毎食後口腔ケアをすることで、細菌の多い歯垢と食べ物の糖質を除去し虫歯などを防ぎます。中には毎食後の歯磨きは不要との説もありますが、これはあくまで十分な唾液の分泌がある場合です。唾液分泌量の減少している高齢の利用者には、毎食後の口腔ケアがおすすめです。もし食後に何もせず放置すると、歯垢の細菌が食べ物の糖質から酸を作り、歯を溶かして虫歯になっていく可能性があります。

利用者でもできる範囲は利用者自身にやってもらう

利用者の自立にもつながるため、できることは利用者自身でケアを行ってもらうことが大切です。最低限できないことをサポートしてあげるようにしましょう。できる範囲は一人一人違うことから、介護者同士で情報の共有をして適切なサポート内容を把握しておきましょう。

口腔ケア中に歯に異常がないか観察する

できることは利用者本人に行ってもらいますが、歯に異常がないかの確認はしっかりと介護者がしておきましょう。チェックするポイントは、虫歯の有無・噛み合わせができているか・歯茎や舌、粘膜の色・口臭などです。できるだけ毎回口腔ケアの後で確認をしておくようにすると変化に気づきやすく、異常があったとしても早期治療を促せます。

なるべくすみやかに終わらせる

介護者が利用者に代わって口腔ケアをする場合、できるだけ短時間で終わらせましょう。
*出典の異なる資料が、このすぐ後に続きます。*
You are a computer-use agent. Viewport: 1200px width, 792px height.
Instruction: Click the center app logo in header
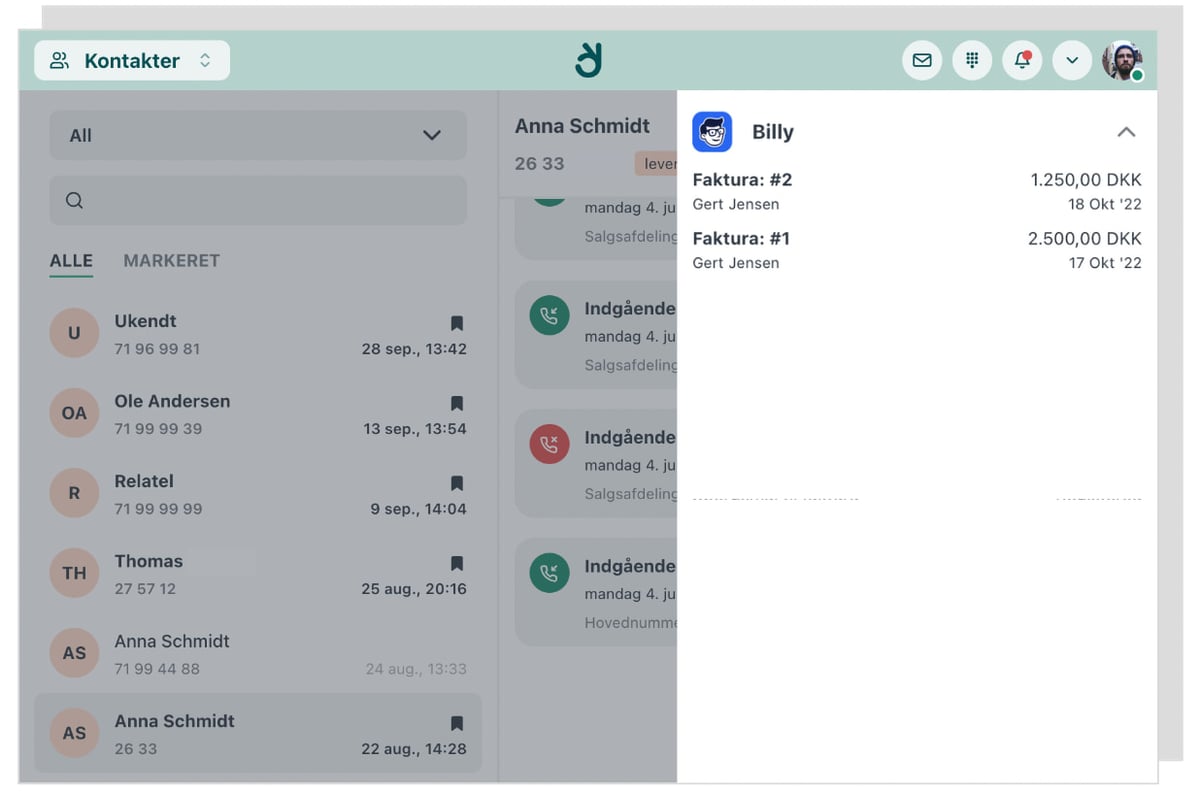(x=589, y=60)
高齢者の口腔内は、乾燥しがちで違和感を生じやすくなっているためです。また他人に口の中を長い間見られることを嫌がる利用者もいることから、すみやかな口腔ケアを心がけましょう。

要介護者の方は、高齢になるにつれて自力での口腔ケアが難しくなります。しかし口腔内は乾燥しやすく虫歯や歯周病にもかかる可能性があり、口腔ケアのサポートを積極的に行ってトラブルを防ぐ必要があるのです。しかし、だからといって全て行っては利用者の自立を妨げてしまいますから、できる範囲は自分で行ってもらい、介護者はサポートや歯磨き後のチェックをきちんとすることがおすすめです。清潔な口腔内が保たれることで、病気予防や生活の質アップにもつながるため継続して行いましょう。